= Beginning of Section =

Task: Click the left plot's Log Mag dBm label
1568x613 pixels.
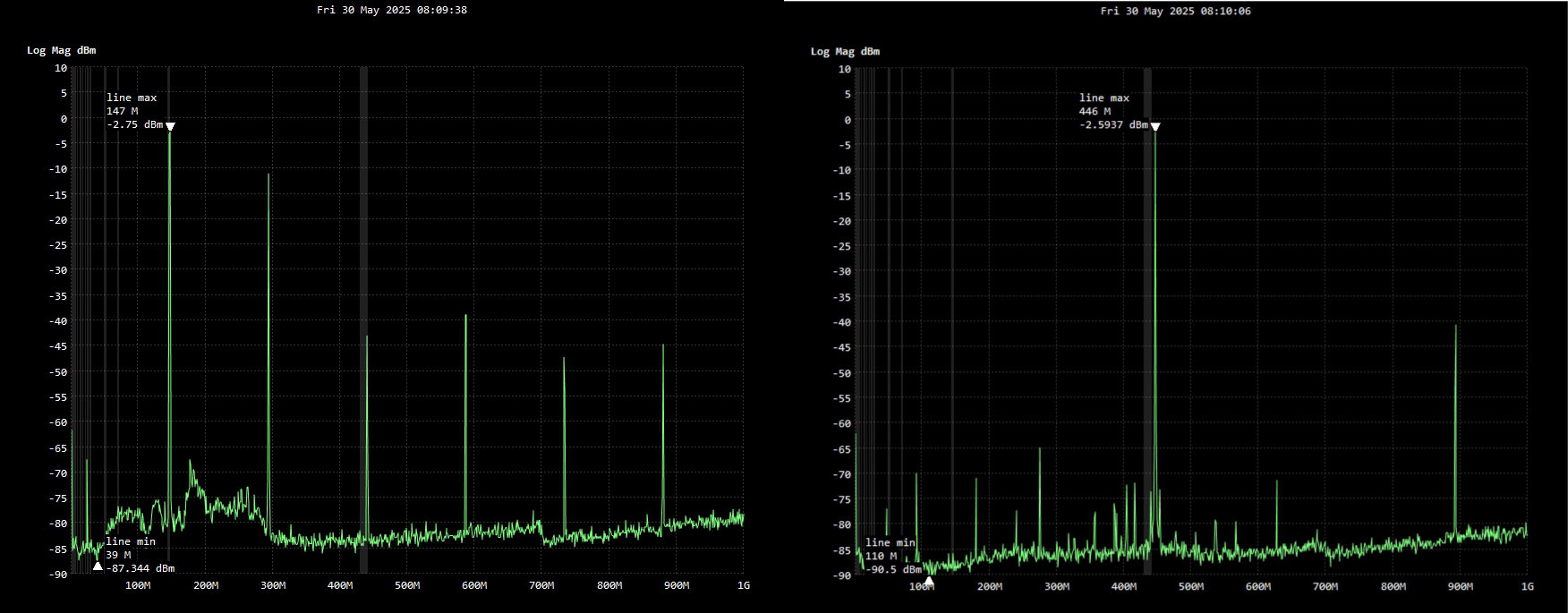Action: coord(61,50)
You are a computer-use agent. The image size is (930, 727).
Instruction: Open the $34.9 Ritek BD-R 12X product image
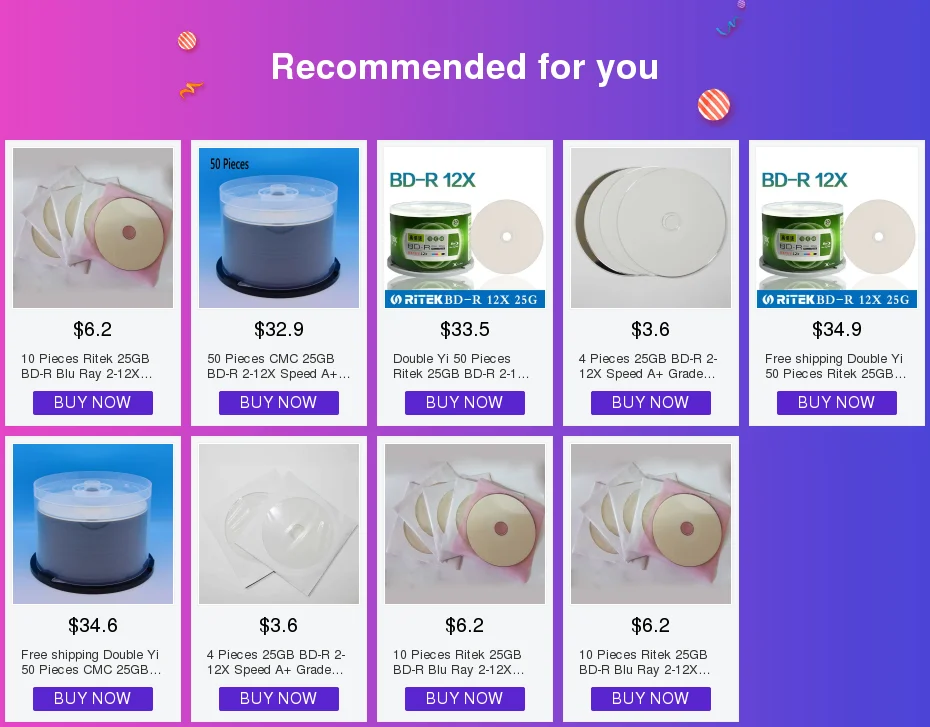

= End of Section =

» **THE PROBLEM**: Leave the images out and give the rest of the data again exactly.

» **YOUR SOLUTION**:
Task: Click the left plot's Log Mag dBm label
1568x613 pixels.
Action: coord(61,50)
You are a computer-use agent. The image size is (930, 727).
Instruction: Open the $34.9 Ritek BD-R 12X product image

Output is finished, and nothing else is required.